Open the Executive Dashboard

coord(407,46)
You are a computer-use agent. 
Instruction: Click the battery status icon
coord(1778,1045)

==

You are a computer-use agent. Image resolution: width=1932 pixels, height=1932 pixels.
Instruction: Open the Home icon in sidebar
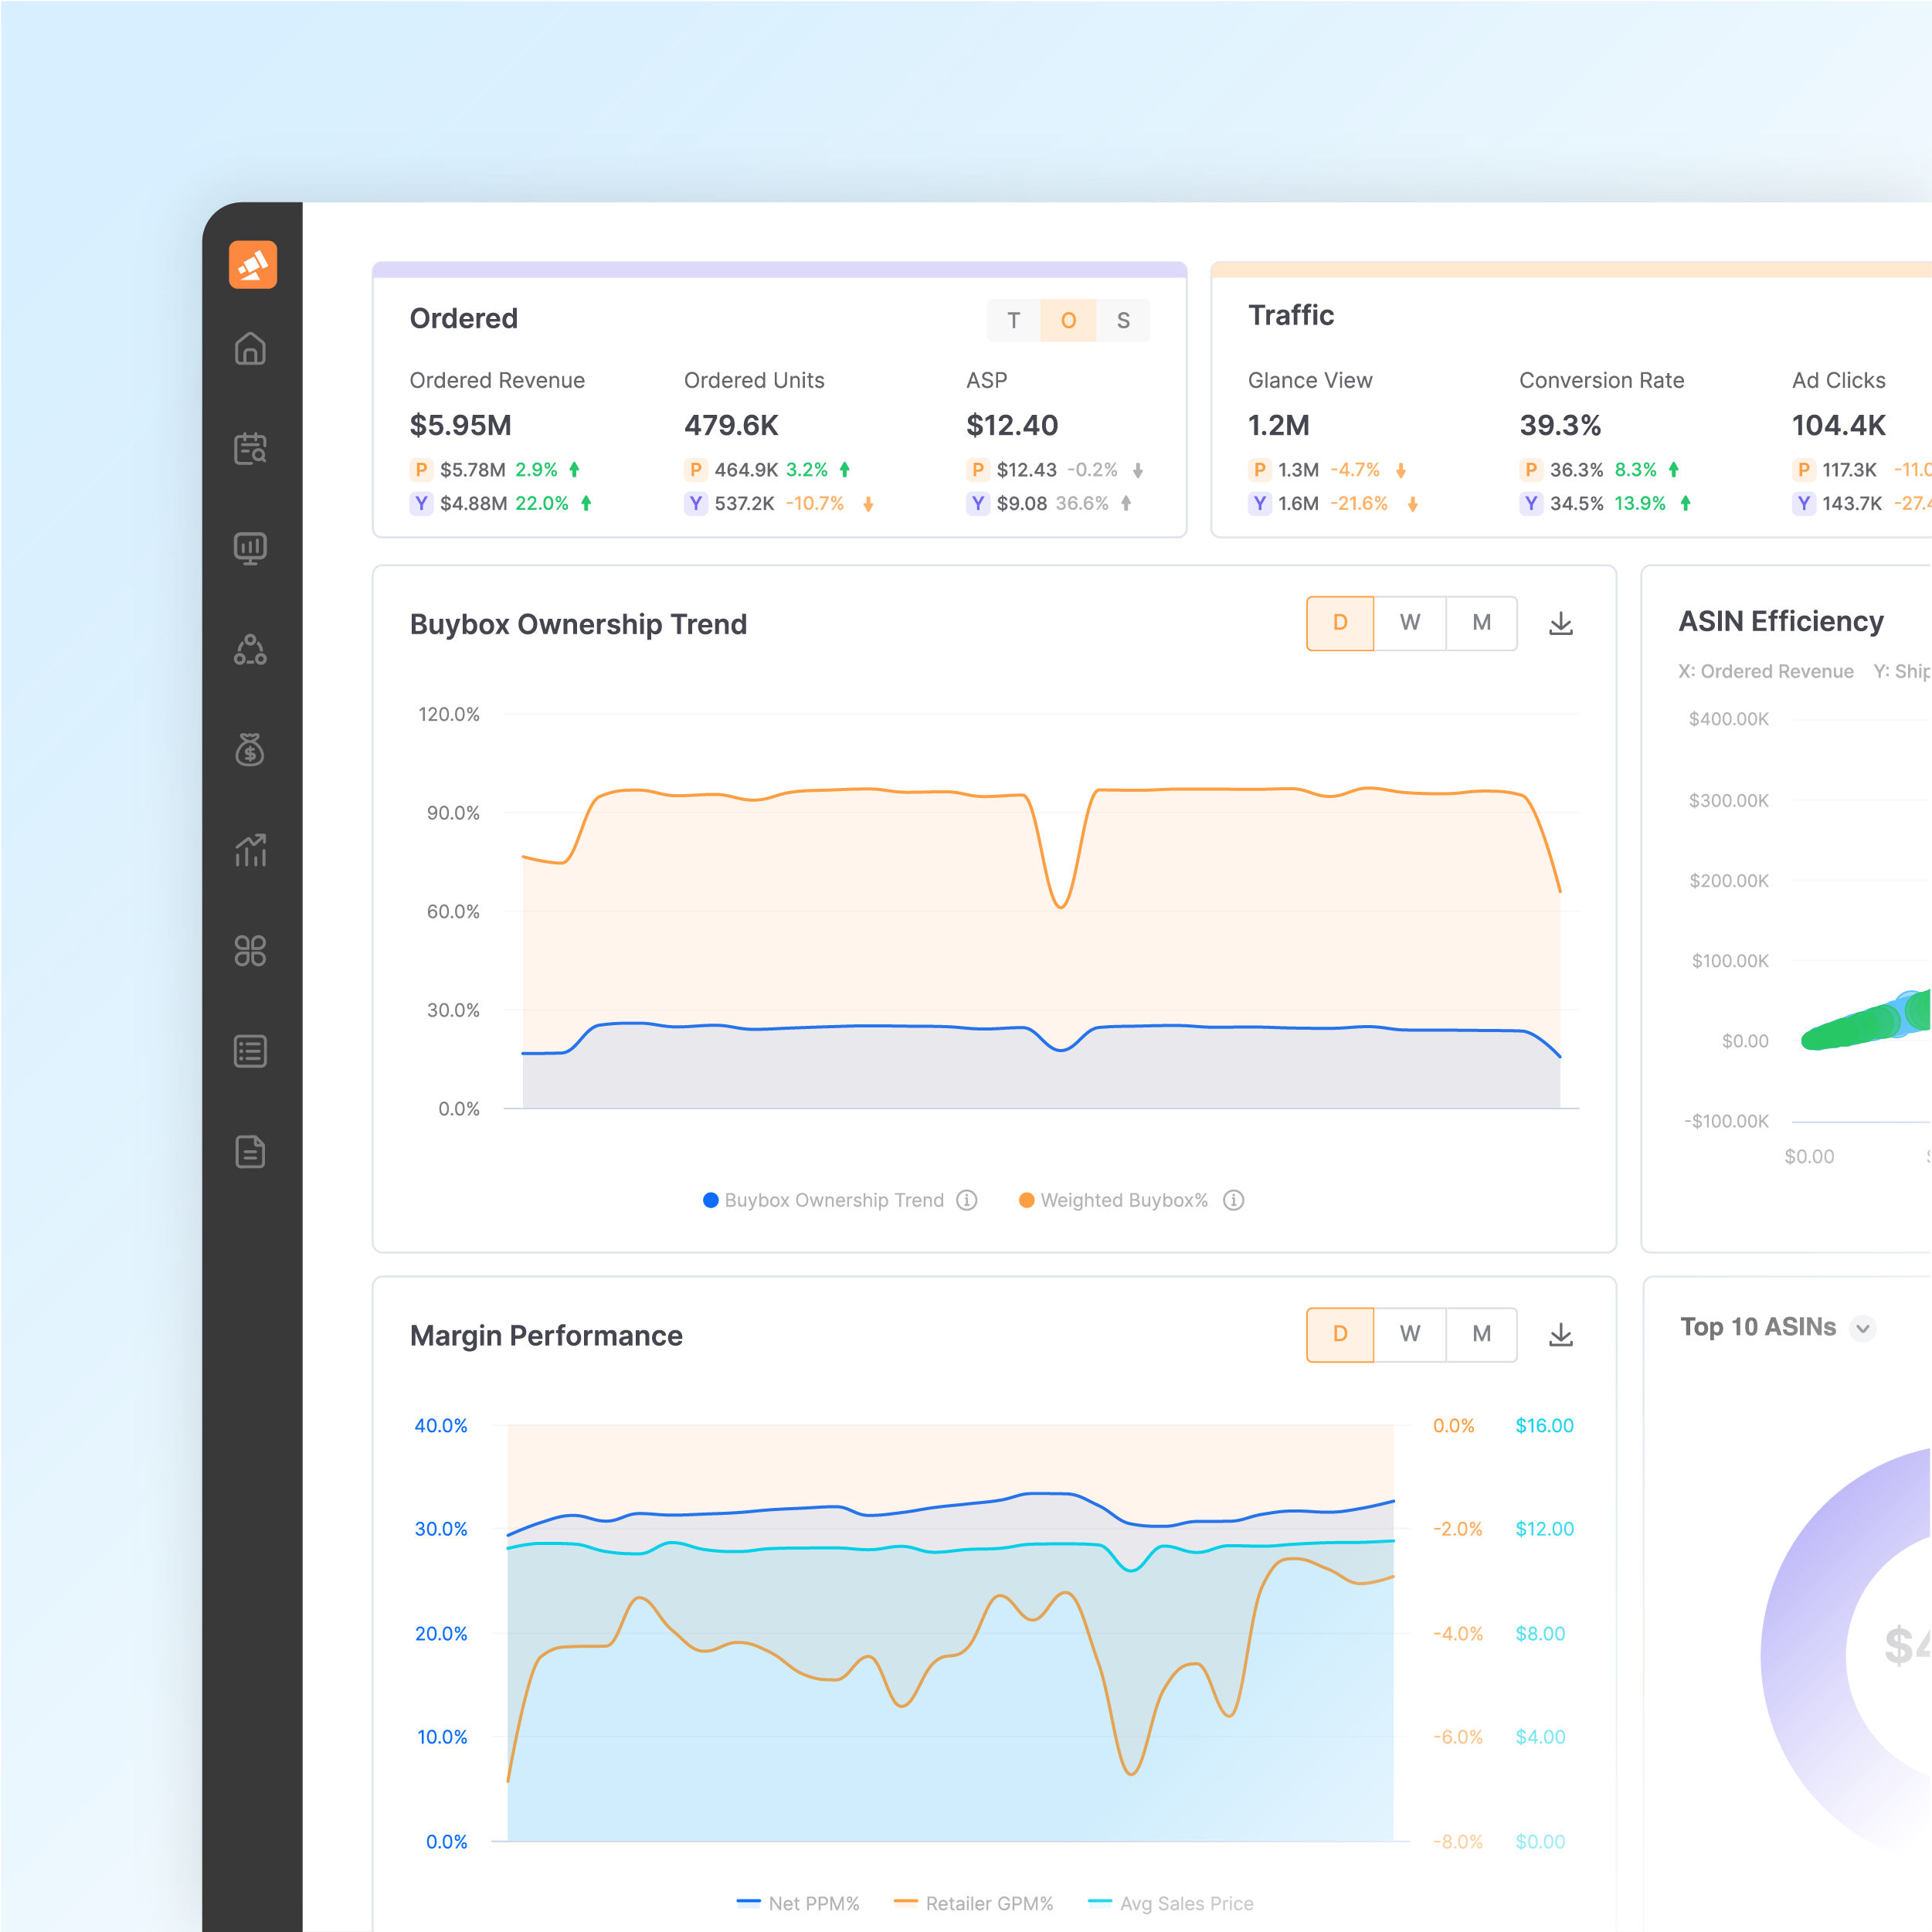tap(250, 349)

Aim of the exercise: Find the word "computer" in the entries and show each line where it is found.

Expected answer:
You are a computer-use agent. 
You are a computer-use agent. Image resolution: width=1932 pixels, height=1932 pixels.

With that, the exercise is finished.